Thursday 2 July 2015

Capital III, Chapter 9 - Part 10

So far as the total social capital is concerned, the laws previously defined, reflect a material fact that whatever the organic composition of capital, the amount of profit appears to be generated by the total capital and not just the variable capital. Marx says,

“The individual capitalist (or all the capitalists in each individual sphere of production), whose outlook is limited, rightly believes that his profit is not derived solely from the labour employed by him, or in his line of production.” (p 170)

I'm not sure this is true in the sense Marx proposes. They clearly believe its due to their total capital not just to labour, but this is not what Marx means. He seems to want to make the point that each capitalist recognises they stand as a single class against labour. They do, but its not clear they believe that on the basis that each capital shares in the total amount of surplus value. In fact, as Marx says,

“To what extent this profit is due to the aggregate exploitation of labour on the part of the total social capital, i. e., by all his capitalist colleagues — this interrelation is a complete mystery to the individual capitalist; all the more so, since no bourgeois theorists, the political economists, have so far revealed it.” (p 170)

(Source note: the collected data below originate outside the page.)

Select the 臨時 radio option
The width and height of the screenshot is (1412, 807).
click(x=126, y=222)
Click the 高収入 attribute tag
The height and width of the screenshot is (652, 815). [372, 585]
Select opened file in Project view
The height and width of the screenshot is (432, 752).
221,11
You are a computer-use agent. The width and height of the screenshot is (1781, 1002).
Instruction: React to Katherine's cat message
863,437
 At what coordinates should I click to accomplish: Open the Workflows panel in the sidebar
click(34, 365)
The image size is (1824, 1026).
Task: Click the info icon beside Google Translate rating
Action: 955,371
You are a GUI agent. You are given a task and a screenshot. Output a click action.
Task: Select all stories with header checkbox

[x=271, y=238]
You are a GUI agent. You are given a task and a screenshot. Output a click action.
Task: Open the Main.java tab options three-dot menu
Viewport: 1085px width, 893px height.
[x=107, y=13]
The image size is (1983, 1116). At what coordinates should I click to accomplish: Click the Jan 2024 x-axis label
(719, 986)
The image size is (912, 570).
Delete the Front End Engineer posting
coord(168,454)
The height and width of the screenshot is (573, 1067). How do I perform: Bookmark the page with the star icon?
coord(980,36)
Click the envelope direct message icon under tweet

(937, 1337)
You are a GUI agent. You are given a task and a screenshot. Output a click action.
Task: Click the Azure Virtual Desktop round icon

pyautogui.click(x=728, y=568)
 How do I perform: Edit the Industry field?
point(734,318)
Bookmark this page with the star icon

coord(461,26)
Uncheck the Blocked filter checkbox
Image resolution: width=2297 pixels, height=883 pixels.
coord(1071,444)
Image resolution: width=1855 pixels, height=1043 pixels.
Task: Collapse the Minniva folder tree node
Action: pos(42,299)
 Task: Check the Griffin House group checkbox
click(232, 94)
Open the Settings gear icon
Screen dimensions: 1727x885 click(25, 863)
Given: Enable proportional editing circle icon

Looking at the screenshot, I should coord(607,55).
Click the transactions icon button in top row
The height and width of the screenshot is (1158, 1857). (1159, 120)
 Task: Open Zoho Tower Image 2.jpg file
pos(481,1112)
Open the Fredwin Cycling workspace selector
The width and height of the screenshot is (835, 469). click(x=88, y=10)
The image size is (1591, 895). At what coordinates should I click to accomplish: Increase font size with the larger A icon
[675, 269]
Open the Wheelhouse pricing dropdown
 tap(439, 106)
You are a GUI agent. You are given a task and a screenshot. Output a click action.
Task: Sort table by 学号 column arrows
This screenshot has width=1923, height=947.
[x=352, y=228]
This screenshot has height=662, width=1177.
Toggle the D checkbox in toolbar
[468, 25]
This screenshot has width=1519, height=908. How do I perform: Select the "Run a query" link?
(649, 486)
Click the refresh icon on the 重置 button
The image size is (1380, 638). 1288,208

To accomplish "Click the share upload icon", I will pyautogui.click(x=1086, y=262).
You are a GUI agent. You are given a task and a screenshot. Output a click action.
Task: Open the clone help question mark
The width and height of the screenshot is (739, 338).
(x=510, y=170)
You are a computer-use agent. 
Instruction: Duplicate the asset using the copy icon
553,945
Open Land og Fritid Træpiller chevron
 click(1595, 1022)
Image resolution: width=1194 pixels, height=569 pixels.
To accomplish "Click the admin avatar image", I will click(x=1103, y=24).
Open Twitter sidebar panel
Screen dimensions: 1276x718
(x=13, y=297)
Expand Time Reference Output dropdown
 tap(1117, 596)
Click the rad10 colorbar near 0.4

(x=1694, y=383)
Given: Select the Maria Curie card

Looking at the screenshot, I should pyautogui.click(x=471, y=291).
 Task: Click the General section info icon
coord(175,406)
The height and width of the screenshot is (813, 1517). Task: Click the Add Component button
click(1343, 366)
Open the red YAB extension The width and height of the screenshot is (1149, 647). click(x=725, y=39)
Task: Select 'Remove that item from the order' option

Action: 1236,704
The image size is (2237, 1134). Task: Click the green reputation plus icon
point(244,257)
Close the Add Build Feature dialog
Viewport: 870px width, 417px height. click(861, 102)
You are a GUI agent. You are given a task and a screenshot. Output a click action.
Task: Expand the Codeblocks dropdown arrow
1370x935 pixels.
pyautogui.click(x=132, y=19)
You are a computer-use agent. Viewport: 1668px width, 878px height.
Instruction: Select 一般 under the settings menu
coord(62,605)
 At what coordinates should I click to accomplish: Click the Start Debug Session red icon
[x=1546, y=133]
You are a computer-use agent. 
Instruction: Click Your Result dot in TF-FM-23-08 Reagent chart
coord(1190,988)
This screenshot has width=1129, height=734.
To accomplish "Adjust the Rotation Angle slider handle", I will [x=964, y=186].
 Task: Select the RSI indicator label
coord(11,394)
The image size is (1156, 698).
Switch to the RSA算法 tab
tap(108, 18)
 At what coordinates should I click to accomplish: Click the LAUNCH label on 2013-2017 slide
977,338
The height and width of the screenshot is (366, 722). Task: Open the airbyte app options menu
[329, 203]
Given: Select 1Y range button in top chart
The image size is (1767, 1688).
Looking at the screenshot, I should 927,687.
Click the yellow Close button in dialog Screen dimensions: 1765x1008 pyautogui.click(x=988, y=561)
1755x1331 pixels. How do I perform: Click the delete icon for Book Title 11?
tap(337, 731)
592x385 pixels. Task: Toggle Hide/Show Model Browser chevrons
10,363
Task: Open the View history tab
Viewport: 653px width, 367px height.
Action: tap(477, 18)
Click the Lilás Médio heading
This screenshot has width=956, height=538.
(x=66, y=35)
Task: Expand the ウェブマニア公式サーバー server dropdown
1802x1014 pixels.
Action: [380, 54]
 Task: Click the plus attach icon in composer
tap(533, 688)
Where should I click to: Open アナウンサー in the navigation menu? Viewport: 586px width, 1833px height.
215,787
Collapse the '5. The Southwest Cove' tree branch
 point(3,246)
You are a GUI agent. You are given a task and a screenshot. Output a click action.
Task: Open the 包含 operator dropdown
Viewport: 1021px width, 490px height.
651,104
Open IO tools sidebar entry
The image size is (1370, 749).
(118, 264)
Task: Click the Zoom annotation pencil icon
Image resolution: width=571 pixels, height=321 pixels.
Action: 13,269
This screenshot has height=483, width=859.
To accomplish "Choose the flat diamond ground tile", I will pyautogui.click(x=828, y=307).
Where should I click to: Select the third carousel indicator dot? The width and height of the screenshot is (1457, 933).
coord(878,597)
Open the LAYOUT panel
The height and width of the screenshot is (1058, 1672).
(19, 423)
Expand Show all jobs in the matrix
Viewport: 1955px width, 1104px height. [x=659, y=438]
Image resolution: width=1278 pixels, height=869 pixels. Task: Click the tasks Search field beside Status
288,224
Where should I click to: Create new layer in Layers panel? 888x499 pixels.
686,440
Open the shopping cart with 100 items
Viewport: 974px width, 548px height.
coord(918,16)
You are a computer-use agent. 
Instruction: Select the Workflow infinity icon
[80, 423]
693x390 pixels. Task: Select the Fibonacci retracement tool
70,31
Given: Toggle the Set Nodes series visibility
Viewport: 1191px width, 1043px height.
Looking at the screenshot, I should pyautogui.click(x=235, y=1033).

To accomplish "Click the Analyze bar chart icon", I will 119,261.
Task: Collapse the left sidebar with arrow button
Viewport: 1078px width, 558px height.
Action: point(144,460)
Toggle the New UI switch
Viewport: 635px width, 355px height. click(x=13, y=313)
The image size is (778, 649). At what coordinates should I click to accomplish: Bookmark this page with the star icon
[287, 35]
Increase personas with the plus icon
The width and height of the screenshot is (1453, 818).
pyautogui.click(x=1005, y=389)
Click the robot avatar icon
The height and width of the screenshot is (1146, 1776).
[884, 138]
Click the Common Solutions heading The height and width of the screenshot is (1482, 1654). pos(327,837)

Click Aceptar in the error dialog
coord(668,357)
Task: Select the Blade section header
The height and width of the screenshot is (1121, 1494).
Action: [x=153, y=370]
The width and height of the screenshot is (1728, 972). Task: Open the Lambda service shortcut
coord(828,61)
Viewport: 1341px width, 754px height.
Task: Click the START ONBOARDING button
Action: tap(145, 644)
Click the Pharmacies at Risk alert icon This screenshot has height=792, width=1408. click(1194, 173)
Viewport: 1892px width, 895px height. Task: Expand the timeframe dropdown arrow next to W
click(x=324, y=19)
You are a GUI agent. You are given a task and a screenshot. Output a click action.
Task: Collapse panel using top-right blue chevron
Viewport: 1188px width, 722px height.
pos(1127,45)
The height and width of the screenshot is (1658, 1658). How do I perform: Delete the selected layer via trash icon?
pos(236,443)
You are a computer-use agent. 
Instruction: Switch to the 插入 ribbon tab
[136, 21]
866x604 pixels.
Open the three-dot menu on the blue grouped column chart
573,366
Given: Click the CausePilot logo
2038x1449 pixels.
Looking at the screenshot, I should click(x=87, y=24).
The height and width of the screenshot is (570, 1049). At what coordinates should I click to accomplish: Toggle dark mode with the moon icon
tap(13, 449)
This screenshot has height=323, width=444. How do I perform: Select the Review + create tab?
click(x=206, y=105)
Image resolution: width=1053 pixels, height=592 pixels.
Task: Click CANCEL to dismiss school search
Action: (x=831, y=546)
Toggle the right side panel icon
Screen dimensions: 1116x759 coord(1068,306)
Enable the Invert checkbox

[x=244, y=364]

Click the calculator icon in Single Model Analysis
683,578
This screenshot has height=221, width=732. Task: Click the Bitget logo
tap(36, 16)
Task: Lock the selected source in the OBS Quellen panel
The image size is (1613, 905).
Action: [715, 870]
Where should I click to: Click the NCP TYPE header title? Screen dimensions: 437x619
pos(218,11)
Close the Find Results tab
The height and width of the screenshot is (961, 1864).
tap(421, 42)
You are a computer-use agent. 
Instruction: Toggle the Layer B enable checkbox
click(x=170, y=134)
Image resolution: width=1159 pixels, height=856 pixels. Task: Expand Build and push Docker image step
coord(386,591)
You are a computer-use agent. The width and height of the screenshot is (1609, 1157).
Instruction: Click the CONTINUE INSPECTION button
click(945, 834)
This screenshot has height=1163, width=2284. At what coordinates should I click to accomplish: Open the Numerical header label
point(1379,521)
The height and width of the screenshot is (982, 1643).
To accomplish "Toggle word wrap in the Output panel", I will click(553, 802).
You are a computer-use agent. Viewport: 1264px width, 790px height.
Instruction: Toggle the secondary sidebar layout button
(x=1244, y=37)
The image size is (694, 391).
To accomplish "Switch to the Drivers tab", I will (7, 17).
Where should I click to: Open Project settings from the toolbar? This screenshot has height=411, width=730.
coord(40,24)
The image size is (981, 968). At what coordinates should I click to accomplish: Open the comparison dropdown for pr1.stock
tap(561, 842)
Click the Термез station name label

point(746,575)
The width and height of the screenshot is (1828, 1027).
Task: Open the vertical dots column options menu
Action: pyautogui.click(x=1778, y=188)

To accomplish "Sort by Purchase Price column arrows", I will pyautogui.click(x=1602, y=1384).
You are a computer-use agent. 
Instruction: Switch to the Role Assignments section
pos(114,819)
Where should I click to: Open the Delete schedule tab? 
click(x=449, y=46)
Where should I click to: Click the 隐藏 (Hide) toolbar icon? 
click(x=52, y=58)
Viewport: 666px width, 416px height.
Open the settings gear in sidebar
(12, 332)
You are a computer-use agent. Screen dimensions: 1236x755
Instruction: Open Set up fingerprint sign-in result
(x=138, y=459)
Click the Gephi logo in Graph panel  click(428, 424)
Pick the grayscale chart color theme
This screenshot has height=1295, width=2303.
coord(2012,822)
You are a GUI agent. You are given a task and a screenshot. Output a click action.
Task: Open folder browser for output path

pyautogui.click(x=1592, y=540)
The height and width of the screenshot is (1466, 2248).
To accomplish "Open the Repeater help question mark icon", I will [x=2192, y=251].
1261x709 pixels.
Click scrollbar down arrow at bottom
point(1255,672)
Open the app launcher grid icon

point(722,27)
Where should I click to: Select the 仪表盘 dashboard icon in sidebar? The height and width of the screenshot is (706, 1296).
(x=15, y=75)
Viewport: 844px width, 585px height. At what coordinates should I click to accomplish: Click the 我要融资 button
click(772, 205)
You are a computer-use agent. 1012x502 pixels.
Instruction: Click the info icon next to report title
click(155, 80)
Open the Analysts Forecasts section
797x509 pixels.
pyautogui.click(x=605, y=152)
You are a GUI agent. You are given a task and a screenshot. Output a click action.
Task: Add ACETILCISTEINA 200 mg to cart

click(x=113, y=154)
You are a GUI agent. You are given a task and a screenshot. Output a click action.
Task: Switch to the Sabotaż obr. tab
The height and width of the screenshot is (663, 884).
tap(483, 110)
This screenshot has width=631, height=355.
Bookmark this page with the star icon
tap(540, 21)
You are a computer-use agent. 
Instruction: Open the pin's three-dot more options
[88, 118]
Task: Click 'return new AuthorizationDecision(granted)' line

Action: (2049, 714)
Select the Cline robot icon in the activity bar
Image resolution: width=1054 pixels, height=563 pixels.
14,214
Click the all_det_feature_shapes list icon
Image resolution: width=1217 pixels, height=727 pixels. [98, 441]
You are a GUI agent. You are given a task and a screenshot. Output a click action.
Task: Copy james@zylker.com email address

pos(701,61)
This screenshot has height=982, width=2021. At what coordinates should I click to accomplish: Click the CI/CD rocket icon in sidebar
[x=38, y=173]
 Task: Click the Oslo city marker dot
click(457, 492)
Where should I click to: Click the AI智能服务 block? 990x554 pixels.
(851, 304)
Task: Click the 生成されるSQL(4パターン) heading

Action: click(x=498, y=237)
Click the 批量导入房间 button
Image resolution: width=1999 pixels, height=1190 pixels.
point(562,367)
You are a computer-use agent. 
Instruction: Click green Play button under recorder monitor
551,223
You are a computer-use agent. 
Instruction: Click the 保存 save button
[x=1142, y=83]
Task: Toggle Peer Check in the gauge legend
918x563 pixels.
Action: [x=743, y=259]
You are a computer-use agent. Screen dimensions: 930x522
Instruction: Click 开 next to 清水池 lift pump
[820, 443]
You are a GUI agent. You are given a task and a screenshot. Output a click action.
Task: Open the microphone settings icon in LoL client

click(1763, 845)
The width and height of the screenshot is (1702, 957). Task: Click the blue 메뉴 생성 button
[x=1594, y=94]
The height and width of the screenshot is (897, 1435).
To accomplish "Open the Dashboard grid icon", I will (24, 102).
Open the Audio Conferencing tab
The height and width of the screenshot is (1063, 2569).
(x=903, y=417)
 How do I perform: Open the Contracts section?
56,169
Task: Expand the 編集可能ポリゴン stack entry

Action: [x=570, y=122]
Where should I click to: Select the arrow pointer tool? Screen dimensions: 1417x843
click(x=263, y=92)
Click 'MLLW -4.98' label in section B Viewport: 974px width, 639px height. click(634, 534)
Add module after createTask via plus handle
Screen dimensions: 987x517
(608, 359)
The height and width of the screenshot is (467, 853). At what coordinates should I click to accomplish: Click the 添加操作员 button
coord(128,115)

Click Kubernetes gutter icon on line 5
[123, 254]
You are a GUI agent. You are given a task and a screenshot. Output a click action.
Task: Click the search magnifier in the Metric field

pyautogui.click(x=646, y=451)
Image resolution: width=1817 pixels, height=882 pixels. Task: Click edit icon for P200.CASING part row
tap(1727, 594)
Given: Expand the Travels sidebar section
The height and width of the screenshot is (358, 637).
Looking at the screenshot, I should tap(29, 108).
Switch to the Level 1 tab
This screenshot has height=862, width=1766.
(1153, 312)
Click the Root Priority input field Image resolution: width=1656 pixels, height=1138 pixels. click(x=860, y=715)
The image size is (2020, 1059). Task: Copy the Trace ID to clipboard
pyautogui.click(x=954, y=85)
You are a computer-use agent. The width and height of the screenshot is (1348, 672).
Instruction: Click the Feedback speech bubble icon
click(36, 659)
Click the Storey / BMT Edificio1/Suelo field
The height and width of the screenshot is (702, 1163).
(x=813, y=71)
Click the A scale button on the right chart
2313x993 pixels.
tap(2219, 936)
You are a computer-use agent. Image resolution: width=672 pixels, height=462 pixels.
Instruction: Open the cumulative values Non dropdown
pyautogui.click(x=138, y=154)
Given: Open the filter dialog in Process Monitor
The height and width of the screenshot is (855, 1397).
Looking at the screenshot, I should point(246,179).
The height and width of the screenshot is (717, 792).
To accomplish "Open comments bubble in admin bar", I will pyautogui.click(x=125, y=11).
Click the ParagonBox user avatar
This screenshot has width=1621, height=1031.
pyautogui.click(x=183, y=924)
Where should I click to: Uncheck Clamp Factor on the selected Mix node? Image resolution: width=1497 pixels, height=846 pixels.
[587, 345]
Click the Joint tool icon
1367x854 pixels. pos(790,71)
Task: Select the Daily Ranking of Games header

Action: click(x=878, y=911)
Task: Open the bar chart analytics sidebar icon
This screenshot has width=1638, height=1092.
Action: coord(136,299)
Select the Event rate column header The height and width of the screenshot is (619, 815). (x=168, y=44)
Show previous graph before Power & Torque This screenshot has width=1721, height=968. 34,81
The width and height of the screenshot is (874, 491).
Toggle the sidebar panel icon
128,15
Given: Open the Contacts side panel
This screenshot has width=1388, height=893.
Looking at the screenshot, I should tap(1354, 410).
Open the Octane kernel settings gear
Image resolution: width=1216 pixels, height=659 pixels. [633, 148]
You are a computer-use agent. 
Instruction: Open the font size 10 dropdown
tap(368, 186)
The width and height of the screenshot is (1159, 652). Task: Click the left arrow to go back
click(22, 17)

What does appear indisputable to each capital is that the more they are able to replace paid labour by machines, the more profit they seem to make. That is because, for any individual capital, the introduction of machines that replace paid labour, reduces the individual value of the commodities produced by that capital, below the exchange value. So, an additional profit attaches to these capitals for as long as this advantage exists. But, competition ensures that the same methods are applied across the industry, so the exchange value falls, and the additional profit disappears. The consequence is that the organic composition of capital has increased for the industry.

Depending upon the effects on the value of constant and variable capital, and on the rate of surplus value, the consequence must be that the rate of profit in this sphere falls, and that ultimately affects the general rate of profit. Consequently, each individual capital seeks to maximise its profits by replacing paid labour with machines, where the latter are cheaper, but this very process, as it spreads throughout the industry acts to reduce the rate of profit within it.

This is exacerbated by the fact that this same process may cause the rate of turnover of capital, and so the annual rate of profit to rise. Consequently, firms see their mass of profits rising, and the rate of this profit to their advanced capital rise (annual rate of profit), whilst their rate of profit (profit margin p/k) is squeezed by the same process.

In fact, this can be seen in the product life-cycle. New products require large amounts of high-value, skilled labour, for their development and production. Output is typically low, and high value. As the product becomes more mature the initial development costs are sunk, prices fall and it reaches a wider market. Increasingly, as output increases, machines are introduced to replace labour, skilled labour is replaced with unskilled labour, small batch production of high-value, high-profit commodities is replaced by mass production on the basis of small profit margins. Often this is accompanied by the shift of production from high-wage to low-wage economies.